El informe, lo ‘osado’ del cruce de sus datos, junto con conclusiones como la anterior ya han comenzado a provocar una fuerte polémica en Estados Unidos. De hecho, la relación entre inmigración masiva hacia el Primer Mundo desde el Tercero, y su impacto ecológico sobre el planeta es un tema en el que muchos grupos y grupúsculos favorables a la estricta regulación en el movimiento de personas entre países ha metido ya de lleno el bisturí. Y no sólo en los Estados Unidos.

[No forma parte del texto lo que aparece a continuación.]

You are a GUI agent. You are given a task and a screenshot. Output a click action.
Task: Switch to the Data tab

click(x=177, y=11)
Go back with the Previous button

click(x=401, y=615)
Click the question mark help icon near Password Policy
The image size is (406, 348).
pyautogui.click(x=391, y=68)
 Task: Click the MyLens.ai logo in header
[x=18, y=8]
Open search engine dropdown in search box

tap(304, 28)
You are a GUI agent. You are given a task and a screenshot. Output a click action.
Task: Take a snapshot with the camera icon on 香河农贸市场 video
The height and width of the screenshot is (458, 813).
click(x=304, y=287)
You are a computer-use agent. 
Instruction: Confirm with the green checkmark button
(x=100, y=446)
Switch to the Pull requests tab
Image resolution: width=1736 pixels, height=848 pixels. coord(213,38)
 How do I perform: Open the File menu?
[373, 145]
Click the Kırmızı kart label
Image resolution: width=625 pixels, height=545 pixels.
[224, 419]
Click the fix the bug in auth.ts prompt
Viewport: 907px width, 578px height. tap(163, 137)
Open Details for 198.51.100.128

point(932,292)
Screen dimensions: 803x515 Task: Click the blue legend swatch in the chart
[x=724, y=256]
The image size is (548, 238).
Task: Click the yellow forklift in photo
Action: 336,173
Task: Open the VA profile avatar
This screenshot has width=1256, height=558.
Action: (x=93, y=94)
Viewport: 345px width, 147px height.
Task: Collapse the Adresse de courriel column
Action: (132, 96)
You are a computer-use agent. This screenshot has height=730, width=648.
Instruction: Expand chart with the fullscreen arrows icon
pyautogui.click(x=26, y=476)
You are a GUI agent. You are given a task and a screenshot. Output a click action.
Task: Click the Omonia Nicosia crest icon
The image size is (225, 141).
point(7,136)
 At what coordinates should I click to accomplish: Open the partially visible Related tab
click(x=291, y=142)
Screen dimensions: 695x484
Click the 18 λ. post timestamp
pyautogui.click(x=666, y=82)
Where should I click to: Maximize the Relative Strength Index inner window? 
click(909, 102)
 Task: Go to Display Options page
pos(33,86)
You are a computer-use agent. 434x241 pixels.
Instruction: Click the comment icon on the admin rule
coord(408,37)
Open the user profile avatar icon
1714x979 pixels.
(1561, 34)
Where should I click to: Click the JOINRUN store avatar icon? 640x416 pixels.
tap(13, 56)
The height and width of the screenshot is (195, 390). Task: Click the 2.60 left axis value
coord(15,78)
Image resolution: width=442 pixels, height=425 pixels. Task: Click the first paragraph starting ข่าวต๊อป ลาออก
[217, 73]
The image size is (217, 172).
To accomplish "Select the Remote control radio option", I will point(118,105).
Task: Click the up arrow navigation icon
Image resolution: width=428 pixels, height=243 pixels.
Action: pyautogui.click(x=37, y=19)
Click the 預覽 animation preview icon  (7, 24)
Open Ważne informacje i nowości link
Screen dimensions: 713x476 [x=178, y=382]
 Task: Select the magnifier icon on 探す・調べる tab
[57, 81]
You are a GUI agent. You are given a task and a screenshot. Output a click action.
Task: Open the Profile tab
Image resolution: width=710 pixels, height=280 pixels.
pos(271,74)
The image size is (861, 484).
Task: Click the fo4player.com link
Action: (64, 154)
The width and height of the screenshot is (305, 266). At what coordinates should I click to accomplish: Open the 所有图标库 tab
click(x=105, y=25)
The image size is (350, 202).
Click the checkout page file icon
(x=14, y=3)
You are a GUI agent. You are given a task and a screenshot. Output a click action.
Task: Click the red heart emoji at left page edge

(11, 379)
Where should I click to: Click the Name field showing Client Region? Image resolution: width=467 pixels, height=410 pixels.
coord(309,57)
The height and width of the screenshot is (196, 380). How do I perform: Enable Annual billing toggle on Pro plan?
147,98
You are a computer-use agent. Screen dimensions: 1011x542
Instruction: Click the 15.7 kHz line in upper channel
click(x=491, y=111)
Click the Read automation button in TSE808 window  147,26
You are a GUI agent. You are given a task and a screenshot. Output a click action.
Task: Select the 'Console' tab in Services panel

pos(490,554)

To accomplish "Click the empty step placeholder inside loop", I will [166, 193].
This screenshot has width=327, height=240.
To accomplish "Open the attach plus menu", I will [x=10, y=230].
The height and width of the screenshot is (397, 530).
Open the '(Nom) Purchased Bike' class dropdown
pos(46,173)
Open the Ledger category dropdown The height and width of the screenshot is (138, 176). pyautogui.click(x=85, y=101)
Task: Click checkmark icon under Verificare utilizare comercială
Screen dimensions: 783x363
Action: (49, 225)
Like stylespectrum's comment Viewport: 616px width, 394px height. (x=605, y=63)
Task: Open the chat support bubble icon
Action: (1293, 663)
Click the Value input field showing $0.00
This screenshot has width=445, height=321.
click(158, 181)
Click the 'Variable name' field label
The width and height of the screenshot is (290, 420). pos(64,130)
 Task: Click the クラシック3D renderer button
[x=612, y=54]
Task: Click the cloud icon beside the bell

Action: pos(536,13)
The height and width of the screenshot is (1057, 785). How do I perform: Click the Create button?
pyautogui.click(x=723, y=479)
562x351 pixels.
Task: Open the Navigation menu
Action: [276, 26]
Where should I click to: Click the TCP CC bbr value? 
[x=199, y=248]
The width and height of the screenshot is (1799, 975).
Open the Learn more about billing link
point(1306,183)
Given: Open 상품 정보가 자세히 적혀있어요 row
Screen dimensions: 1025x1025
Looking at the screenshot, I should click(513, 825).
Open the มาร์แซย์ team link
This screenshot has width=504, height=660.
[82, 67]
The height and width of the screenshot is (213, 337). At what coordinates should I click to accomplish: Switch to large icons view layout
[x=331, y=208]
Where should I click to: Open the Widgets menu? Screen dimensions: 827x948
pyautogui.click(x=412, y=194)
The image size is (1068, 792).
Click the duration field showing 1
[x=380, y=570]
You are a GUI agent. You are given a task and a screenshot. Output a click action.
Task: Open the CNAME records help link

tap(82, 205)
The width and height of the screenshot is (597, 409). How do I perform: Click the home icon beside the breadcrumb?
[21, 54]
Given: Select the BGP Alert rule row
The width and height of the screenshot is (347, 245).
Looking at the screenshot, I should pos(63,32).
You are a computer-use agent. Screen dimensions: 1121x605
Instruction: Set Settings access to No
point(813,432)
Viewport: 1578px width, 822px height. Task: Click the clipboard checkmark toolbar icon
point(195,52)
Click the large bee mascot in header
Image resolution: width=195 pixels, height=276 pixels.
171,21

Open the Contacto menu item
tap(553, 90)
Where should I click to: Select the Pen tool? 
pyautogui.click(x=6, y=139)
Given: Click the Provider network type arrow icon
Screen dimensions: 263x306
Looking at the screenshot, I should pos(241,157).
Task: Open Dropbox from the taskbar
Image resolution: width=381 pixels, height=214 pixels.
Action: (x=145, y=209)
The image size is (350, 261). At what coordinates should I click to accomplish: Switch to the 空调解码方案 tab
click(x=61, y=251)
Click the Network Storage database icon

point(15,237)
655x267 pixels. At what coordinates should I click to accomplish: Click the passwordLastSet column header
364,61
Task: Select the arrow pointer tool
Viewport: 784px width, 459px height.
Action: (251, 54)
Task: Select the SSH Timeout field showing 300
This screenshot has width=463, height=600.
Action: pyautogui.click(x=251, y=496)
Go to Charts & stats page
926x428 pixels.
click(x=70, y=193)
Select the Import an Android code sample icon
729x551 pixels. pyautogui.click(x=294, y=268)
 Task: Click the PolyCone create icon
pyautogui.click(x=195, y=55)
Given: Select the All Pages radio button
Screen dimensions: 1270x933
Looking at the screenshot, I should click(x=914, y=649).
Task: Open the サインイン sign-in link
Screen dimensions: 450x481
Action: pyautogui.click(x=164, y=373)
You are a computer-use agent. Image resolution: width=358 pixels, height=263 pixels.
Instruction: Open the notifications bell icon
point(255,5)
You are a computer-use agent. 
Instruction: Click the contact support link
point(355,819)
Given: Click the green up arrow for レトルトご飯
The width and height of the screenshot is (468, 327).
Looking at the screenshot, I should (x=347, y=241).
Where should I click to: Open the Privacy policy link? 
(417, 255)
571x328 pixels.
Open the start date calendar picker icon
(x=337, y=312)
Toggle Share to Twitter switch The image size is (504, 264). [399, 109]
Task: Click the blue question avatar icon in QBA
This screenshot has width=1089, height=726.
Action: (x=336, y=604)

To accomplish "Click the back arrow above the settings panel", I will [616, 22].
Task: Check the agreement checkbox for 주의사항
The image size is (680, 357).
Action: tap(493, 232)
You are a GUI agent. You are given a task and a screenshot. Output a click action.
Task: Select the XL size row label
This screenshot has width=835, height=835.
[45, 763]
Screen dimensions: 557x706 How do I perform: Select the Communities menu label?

Términos ecologistas de moda como ‘desarrollo sostenible’ o ‘calentamiento global’ son utilizados ahora de forma masiva y muy agresiva por el activismo anti inmigración, que blande así las propias armas de las fuerzas contrarias, hasta ahora acostumbradas a unos argumentos arrojadizos como dogmas de fe pero que ahora se vuelven contra ellas, asombradas del repentino giro ideológico que ha tomado la cuestión.